G. F. Unger Sonder-Edition 321 (eBook)
80 Seiten
Bastei Lübbe (Verlag)
9783751780919 (ISBN)
Aus Angst vor den landgierigen und machtbesessenen Donovans verließ der junge Eliot Murray die Heimatweide. Als er nach sieben Jahren zurückkehrte, hatte sich im Snakebow Valley nichts verändert, aber aus Eliot war ein Mann und ein gefürchteter Revolverkämpfer geworden ...
Ohne Kämpferlohn
Eliot Murray beugt sich im Sattel vor und beobachtet zufrieden, wie seine kleine Herde in der Senke zur Ruhe kommt. Die Rinder verteilen sich sofort um den kleinen Tümpel, und ihr Brüllen, Muhen und Blöken klingt wie immer, wenn sie das Ende eines mühevollen Tagestrecks erreicht haben.
Der große, hagere und scharfgesichtige Mann sieht noch einmal zum Pass hinauf, den sie heute hinter sich ließen. Der letzte Schein der Abendsonne liegt dort auf der zerhackten Bergmauer, nur der tiefe Keil, durch den sie herunterkamen, ist dunkel.

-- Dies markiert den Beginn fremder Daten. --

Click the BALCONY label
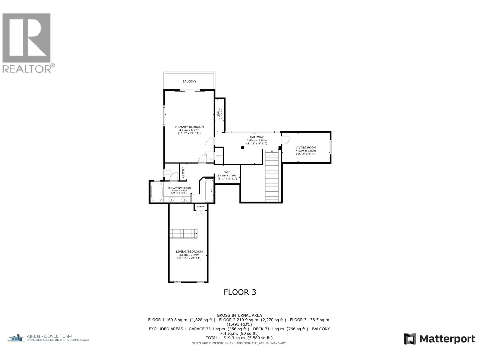point(189,81)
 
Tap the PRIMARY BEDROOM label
point(189,127)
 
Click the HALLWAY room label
point(256,137)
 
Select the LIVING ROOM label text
point(306,148)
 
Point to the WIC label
point(227,172)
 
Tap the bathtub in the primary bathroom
point(157,192)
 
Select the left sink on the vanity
point(171,199)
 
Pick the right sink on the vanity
point(185,199)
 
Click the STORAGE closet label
point(201,207)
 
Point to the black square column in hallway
point(243,147)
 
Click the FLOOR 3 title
point(240,292)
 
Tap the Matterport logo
point(439,339)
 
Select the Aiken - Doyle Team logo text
point(49,338)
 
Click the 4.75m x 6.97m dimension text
point(189,130)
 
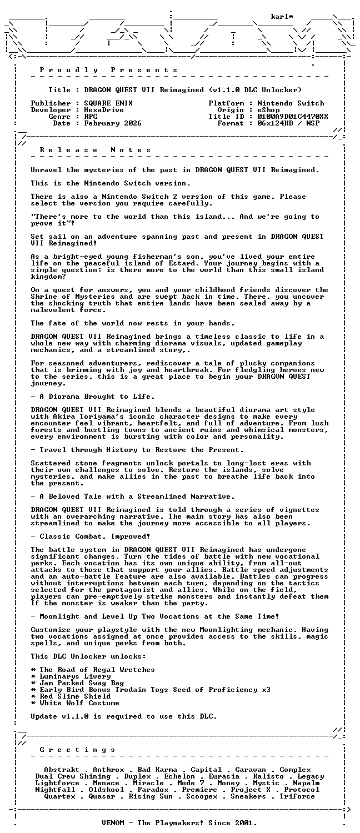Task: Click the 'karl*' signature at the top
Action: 282,17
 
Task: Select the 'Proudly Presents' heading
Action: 109,70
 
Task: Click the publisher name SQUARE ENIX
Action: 108,103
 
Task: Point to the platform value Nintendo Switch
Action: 291,103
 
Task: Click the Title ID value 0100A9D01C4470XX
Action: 293,117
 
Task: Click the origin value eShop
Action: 268,110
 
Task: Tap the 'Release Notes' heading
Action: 96,150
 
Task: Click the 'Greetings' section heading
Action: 78,750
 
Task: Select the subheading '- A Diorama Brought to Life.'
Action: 93,397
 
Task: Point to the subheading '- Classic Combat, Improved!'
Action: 91,536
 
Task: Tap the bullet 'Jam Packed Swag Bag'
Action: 77,683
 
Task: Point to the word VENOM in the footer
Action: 115,823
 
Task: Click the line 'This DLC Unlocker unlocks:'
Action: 88,656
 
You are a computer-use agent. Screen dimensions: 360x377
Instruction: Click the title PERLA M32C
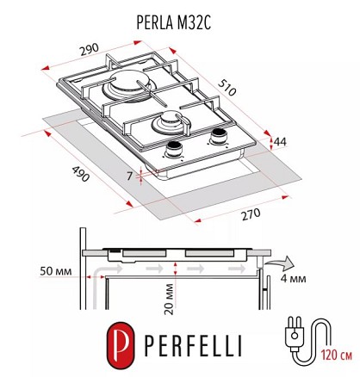click(174, 22)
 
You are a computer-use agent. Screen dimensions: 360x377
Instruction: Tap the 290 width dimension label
click(90, 50)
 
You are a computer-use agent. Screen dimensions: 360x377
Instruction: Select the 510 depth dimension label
click(227, 87)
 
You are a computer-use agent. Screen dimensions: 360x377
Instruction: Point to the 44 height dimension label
click(280, 142)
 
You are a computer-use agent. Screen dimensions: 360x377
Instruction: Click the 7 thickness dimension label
click(130, 176)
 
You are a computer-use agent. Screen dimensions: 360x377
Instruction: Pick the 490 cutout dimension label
click(80, 174)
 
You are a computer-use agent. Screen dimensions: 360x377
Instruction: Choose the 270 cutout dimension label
click(251, 214)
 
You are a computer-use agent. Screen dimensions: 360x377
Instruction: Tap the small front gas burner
click(171, 122)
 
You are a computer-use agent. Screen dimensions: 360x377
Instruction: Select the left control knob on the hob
click(173, 150)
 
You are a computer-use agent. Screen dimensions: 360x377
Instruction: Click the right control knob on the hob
click(218, 136)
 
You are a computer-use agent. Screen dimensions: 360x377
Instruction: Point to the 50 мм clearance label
click(56, 271)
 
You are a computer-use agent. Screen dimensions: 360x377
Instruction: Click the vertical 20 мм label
click(170, 300)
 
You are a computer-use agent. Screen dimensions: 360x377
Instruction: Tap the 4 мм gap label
click(293, 279)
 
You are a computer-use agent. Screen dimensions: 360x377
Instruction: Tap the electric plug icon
click(294, 332)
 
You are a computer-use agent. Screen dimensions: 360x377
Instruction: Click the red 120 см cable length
click(336, 355)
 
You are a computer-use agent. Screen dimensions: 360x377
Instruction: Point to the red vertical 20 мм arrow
click(175, 269)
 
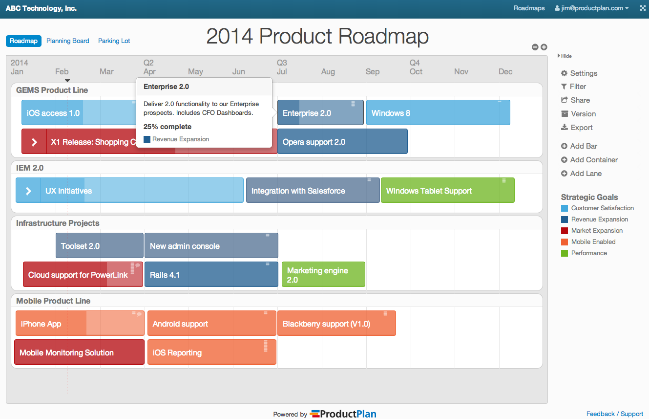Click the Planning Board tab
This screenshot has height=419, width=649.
pyautogui.click(x=67, y=41)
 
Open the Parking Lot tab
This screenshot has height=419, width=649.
pyautogui.click(x=114, y=41)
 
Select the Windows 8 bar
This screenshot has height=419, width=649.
pyautogui.click(x=438, y=113)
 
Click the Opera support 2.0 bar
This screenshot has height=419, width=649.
pyautogui.click(x=342, y=142)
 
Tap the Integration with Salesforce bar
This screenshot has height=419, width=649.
pyautogui.click(x=313, y=191)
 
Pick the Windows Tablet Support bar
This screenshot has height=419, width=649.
pyautogui.click(x=447, y=191)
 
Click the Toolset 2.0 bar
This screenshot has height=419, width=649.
pyautogui.click(x=99, y=246)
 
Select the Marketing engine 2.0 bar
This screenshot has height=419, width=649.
pyautogui.click(x=323, y=275)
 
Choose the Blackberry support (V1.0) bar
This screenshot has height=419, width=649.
pyautogui.click(x=336, y=324)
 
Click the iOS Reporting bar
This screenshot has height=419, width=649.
pyautogui.click(x=211, y=353)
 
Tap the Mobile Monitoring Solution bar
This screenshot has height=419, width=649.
pyautogui.click(x=79, y=353)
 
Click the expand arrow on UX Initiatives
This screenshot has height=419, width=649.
pyautogui.click(x=28, y=191)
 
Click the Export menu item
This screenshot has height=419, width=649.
pyautogui.click(x=581, y=128)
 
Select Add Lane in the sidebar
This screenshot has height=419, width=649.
pyautogui.click(x=585, y=174)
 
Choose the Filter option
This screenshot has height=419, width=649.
pyautogui.click(x=577, y=87)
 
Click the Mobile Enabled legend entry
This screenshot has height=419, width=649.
pyautogui.click(x=593, y=242)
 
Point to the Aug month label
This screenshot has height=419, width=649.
pyautogui.click(x=328, y=72)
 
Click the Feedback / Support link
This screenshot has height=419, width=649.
pyautogui.click(x=614, y=414)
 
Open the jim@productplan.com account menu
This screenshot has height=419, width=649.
pyautogui.click(x=591, y=8)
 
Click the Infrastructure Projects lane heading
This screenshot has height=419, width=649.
pyautogui.click(x=58, y=223)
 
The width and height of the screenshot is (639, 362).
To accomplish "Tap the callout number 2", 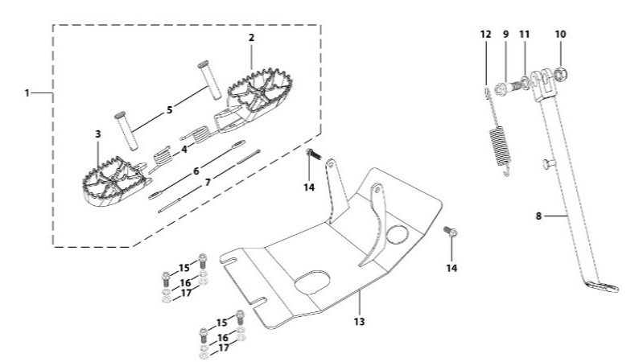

Eliot Murray nickt zufrieden. Ein schwaches Lächeln verändert sein dunkles Gesicht und nimmt ihm die Härte. In seinen grauen Augen erscheint das Leuchten ungewisser Freude und verlischt wieder. Ja, er freut sich, wieder in die Nähe seiner Heimatweide gekommen zu sein. Zugleich aber denkt er an seinen Bruder, und diese Gedanken machen seine Freude über die Heimkehr ungewiss.
Er weiß nicht, wie Daniel ihn aufnehmen, wie Daniel sich mit seiner Rückkehr abfinden wird.
Eliot Murray ist sehr schmal in den Hüften, aber sehr breit in den Schultern, obwohl er sehr lang und hager ist. Er hebt die Schultern und lässt sie, seufzend ausatmend, wieder fallen. Dann reitet er zu seinen Reitern hinunter, die das Camp aufschlagen.
Jimmy Barret, der Junge, hat zwischen einigen Birken ein Seil ausgespannt. In diesem kleinen Corral bewegt sich nun die Remuda. Der Junge war eine halbe Stunde vor der Herde hier, und die Pferde sind deshalb bereits getränkt.
Curly Smith hängt den Kaffeekessel über das Feuer. Dicht neben ihm steht das kleine Fässchen mit Sauerteig. Gleich wird der weißhaarige Curly seine prächtigen Biskuits herstellen.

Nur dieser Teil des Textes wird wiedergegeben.